Another limitation is that there may have been inconsistencies and inaccuracies in classifying the cause of death, in assigning the most appropriate delay that contributed to the death, and in differentiating stillbirths from neonatal deaths. Additionally, verbal autopsies to determine cause of death are affected by the degree of trust the respondent has in the interviewer, recall error, and reporter error as a result of shame or guilt. This means that the families interviewed may have, for instance, reported that they did not recognize danger signs in order to absolve themselves of responsibility. The Project also lacked a standard method for determining which delay was the most important in contributing to the death, and we are not aware that such a method exists.

Of note, as well, is the fact that our vital events registration system did not record any maternal deaths related to abortion. Globally, abortion causes 8–13% of maternal deaths but is often under-reported and difficult to detect, especially in settings in which most deaths occur at home [44].

The value of mortality assessment

In spite of these limitations, the findings from our mortality assessment are of great importance for the Project Area, for rural Guatemala more broadly, and for the advancement of the CBIO+ Approach. With this information from the mortality assessment in hand, changes in the program can be made to enable it to continue to reduce the number of deaths from readily preventable or treatable causes. These findings are important, not only for the Project, but also for the community.; They can serve as a powerful motivator to the community to strengthen their own addressing the leading causes of death among mothers and their offspring.

The use of vital events data to provide up-to-date measures of mortality of mothers and children at local levels is an emerging priority for programs throughout the world. The method that we use here represents an important advance beyond the traditional approach of relying on national DHS surveys whose data are aggregated over larger geographic areas and already out of date by the time they become available because these estimates refer to a recall period spanning 5–10 years in the past.

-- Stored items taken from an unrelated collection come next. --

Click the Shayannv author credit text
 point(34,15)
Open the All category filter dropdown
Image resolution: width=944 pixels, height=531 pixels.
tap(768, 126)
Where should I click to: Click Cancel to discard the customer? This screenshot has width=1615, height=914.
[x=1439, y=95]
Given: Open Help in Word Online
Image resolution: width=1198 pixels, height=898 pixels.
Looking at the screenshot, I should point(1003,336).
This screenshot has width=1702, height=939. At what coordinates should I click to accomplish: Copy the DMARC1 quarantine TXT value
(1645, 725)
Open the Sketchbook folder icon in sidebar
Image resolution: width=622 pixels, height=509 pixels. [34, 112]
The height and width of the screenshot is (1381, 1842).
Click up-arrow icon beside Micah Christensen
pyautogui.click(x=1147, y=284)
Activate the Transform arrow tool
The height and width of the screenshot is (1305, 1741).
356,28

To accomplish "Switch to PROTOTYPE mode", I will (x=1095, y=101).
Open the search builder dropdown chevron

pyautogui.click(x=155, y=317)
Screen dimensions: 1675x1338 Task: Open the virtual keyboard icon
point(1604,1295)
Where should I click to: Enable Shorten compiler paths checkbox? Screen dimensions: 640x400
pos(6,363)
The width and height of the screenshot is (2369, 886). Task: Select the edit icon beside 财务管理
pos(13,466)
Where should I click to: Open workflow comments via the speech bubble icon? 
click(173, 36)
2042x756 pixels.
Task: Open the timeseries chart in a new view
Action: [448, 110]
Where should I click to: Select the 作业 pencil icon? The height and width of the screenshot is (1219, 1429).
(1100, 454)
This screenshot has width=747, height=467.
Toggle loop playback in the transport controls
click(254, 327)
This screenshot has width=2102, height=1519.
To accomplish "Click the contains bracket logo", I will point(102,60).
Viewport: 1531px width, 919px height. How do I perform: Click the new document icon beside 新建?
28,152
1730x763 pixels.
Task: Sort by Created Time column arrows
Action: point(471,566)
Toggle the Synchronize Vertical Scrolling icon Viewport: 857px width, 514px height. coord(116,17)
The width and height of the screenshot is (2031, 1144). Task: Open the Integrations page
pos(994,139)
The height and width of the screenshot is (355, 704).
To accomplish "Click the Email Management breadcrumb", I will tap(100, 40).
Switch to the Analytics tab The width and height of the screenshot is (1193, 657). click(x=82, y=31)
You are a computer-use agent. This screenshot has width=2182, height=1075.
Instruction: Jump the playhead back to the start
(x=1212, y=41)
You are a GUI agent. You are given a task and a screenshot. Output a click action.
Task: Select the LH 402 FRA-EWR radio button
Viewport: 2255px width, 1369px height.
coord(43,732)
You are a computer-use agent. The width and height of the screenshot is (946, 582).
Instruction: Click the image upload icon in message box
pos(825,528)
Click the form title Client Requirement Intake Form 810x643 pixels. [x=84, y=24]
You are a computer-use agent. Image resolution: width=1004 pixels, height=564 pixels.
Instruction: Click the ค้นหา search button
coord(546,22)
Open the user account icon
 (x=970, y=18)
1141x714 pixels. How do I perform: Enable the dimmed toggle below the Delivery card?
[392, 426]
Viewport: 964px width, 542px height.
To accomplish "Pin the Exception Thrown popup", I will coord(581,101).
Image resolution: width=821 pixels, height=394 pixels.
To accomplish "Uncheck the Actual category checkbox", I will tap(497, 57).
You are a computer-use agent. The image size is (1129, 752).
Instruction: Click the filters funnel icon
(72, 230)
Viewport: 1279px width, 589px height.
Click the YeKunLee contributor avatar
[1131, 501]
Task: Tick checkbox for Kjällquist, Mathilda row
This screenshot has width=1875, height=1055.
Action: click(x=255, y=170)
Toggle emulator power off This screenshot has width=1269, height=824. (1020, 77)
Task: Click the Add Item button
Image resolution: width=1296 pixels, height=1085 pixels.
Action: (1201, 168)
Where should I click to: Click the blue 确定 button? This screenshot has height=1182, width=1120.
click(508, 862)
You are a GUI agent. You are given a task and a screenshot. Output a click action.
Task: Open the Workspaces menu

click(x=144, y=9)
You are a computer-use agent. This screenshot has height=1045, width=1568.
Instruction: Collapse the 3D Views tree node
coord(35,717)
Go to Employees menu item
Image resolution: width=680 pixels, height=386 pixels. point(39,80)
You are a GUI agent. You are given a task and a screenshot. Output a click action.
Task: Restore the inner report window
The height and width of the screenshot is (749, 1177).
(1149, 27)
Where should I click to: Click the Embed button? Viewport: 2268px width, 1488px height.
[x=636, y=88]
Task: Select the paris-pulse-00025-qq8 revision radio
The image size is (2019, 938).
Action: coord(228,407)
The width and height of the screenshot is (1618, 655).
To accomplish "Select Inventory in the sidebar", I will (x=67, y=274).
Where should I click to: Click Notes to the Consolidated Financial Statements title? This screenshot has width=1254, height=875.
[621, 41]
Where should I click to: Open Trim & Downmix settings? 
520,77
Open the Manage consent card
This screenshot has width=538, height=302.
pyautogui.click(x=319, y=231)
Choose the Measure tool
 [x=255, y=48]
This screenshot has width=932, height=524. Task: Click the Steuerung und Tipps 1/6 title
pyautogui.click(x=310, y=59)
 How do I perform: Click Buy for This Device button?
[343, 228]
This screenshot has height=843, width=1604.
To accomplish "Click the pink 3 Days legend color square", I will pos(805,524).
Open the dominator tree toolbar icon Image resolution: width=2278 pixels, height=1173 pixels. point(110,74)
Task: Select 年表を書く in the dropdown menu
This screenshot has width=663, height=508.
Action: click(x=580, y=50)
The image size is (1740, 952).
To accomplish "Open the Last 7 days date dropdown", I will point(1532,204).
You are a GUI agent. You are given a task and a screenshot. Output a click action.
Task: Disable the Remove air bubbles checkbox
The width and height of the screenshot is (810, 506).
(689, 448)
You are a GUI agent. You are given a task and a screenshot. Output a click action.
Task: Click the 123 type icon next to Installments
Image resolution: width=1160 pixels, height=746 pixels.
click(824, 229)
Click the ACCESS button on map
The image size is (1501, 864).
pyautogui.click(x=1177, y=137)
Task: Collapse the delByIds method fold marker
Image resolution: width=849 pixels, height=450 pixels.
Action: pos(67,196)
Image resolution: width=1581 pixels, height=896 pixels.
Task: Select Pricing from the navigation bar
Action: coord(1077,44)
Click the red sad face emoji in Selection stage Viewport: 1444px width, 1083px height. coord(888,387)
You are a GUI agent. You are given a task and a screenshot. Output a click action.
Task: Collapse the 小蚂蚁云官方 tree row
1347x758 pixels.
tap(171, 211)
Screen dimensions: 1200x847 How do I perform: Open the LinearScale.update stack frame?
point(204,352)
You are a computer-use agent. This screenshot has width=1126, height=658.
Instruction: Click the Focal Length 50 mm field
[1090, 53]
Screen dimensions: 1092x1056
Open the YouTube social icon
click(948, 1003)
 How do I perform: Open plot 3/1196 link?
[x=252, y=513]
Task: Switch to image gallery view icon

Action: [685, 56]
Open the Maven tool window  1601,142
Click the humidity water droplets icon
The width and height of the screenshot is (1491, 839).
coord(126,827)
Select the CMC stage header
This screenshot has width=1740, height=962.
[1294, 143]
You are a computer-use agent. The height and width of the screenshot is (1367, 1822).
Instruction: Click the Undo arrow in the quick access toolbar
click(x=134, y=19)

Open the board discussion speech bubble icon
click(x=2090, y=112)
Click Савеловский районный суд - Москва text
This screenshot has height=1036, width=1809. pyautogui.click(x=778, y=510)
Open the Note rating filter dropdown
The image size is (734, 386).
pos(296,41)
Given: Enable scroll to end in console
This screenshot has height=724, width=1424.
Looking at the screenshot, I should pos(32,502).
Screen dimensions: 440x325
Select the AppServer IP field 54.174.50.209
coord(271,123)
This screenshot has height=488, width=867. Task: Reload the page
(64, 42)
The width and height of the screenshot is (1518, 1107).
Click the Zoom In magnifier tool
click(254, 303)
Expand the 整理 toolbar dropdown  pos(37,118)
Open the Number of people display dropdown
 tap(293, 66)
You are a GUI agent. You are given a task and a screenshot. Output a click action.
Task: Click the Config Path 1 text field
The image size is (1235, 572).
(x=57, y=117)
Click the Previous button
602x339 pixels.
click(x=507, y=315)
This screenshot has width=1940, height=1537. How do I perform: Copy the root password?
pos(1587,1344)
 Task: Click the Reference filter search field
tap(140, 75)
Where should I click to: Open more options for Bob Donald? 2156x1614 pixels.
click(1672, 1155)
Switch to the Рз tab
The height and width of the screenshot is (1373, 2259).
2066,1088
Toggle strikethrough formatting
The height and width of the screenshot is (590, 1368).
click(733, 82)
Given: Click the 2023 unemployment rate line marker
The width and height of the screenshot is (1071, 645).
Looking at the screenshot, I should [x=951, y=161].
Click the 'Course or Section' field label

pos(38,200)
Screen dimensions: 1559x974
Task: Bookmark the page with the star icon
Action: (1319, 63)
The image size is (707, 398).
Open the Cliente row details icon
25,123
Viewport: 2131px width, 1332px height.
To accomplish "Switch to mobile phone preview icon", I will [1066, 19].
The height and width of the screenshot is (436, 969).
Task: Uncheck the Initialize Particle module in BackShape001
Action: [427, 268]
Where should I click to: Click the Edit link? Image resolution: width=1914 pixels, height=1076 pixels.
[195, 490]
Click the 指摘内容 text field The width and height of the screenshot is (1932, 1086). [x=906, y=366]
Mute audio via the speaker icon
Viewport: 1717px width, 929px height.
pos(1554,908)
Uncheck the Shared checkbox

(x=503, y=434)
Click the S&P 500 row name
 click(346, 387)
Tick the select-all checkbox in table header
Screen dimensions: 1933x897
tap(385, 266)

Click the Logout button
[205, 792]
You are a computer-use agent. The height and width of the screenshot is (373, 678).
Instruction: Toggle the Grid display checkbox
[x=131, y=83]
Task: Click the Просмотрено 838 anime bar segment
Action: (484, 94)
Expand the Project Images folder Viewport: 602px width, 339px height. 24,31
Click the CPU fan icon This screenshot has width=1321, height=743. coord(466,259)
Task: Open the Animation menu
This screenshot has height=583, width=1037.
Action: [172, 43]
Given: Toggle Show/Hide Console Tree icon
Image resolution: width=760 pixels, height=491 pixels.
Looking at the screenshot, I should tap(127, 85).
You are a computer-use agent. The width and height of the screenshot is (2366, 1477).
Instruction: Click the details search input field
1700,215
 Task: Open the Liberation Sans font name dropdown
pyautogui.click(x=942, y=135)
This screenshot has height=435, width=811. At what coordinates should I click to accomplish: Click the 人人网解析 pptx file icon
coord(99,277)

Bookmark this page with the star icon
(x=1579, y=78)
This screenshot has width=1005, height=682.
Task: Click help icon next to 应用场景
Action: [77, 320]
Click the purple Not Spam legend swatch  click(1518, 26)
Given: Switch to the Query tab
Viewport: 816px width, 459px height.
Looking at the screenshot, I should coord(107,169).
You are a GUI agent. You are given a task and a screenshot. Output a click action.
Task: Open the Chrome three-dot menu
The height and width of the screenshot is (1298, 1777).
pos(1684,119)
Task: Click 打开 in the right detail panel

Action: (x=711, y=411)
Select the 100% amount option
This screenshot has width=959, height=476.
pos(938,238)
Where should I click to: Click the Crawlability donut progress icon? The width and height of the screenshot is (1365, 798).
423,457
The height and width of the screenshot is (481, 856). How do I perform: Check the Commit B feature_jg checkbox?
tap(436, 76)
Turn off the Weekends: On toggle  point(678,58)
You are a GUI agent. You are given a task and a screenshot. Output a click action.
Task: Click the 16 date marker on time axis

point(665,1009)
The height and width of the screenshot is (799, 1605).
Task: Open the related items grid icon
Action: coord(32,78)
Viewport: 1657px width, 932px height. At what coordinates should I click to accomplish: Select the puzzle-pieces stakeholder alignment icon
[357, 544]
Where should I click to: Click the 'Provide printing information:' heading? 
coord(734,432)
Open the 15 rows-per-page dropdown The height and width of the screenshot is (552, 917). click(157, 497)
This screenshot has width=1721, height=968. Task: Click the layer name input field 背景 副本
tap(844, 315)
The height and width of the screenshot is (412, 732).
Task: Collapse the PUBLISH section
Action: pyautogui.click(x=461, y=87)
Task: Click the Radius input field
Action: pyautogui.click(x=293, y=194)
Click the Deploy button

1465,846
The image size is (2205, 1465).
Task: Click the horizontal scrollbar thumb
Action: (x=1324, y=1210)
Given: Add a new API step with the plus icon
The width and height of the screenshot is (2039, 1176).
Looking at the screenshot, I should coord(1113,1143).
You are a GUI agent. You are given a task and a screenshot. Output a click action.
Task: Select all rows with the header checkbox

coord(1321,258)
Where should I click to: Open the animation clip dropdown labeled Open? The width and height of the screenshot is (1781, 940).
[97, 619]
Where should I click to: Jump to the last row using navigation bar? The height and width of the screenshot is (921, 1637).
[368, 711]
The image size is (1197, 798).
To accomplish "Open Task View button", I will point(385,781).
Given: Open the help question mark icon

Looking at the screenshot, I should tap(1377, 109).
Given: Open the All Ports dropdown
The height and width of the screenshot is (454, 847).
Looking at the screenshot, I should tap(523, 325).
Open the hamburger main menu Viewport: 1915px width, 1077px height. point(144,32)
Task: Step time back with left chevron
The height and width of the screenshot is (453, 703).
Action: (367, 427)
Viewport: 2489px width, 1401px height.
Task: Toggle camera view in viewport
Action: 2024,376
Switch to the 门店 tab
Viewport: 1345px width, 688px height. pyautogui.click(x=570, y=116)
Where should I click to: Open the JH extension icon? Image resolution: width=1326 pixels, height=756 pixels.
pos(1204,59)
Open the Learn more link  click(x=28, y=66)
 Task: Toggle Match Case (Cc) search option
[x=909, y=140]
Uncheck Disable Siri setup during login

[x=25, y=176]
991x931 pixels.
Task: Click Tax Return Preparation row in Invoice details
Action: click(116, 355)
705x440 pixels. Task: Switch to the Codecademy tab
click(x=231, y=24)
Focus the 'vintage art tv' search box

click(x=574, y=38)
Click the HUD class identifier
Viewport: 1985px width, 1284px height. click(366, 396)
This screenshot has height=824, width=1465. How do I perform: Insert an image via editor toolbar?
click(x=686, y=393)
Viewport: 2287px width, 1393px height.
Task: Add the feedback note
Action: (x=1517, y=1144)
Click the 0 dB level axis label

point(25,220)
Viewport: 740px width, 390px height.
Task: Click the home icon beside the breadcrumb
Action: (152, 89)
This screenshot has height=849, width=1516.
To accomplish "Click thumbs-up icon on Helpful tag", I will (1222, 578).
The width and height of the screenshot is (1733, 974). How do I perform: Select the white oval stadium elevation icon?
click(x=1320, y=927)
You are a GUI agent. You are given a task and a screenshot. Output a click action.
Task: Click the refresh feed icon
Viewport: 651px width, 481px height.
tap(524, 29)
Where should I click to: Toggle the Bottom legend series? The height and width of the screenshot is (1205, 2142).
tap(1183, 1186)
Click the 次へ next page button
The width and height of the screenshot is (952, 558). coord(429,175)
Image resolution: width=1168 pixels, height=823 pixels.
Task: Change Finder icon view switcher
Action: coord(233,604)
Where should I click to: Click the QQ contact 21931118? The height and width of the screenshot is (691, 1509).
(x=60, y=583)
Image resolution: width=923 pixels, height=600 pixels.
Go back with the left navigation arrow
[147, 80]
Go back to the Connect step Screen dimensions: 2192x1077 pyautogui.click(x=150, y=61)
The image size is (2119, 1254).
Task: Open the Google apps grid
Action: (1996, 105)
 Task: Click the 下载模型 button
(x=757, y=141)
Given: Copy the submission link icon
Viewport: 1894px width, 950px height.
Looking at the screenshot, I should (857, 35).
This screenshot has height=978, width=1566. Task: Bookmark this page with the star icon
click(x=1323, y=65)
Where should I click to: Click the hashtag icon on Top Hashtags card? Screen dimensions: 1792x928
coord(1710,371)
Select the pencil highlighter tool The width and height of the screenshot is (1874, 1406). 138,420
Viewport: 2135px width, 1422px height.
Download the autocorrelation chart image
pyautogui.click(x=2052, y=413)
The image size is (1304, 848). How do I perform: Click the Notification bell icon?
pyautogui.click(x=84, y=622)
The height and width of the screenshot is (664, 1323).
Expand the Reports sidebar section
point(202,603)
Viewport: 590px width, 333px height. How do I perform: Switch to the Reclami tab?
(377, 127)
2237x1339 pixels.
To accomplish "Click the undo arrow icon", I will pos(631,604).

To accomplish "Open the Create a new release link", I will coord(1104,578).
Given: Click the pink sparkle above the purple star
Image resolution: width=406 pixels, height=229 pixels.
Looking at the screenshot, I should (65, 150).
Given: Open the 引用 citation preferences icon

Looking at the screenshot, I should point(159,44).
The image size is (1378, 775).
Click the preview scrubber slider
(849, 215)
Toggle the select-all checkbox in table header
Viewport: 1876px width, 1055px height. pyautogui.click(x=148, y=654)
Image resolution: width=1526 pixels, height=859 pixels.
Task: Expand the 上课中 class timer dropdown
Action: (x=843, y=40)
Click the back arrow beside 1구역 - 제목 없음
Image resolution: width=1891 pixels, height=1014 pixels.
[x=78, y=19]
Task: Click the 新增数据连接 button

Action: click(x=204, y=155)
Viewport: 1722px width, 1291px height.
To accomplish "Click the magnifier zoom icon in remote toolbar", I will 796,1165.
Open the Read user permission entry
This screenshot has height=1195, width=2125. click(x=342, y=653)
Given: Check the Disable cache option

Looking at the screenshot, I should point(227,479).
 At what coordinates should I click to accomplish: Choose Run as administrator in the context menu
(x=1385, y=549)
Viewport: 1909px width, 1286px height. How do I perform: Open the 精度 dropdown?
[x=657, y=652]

Through the methods presented here, it is possible to produce reasonably accurate mortality assessments on a quarterly basis for a relatively small population and to use these findings to guide program efforts in collaboration with the community. There have been ongoing efforts for at least four decades by some pioneering non-governmental programs to register vital events [32, 33, 35, 45] as well as more recent efforts to incorporate vital events registration and cause of death assessments into the roles of community health workers [46,47,48,49,50]. A field manual for recording and tabulating vital events data arising from routine systematic home visitation is available to facilitate the mortality assessment process with local data [51]. This is a field of endeavor in which the development and incorporation of digital tools and other mHealth applications could be fruitful.

Conclusion

The mortality assessment described here is an example of what can be achieved by a local program with minimal external technical support. As such, this mortality assessment can serve as a guide for other pioneering community-based primary health care programs. With continued use and experience, mortality assessments can become standard practice in district-level programs in areas where the risk of death from readily preventable or treatable conditions remains excessive.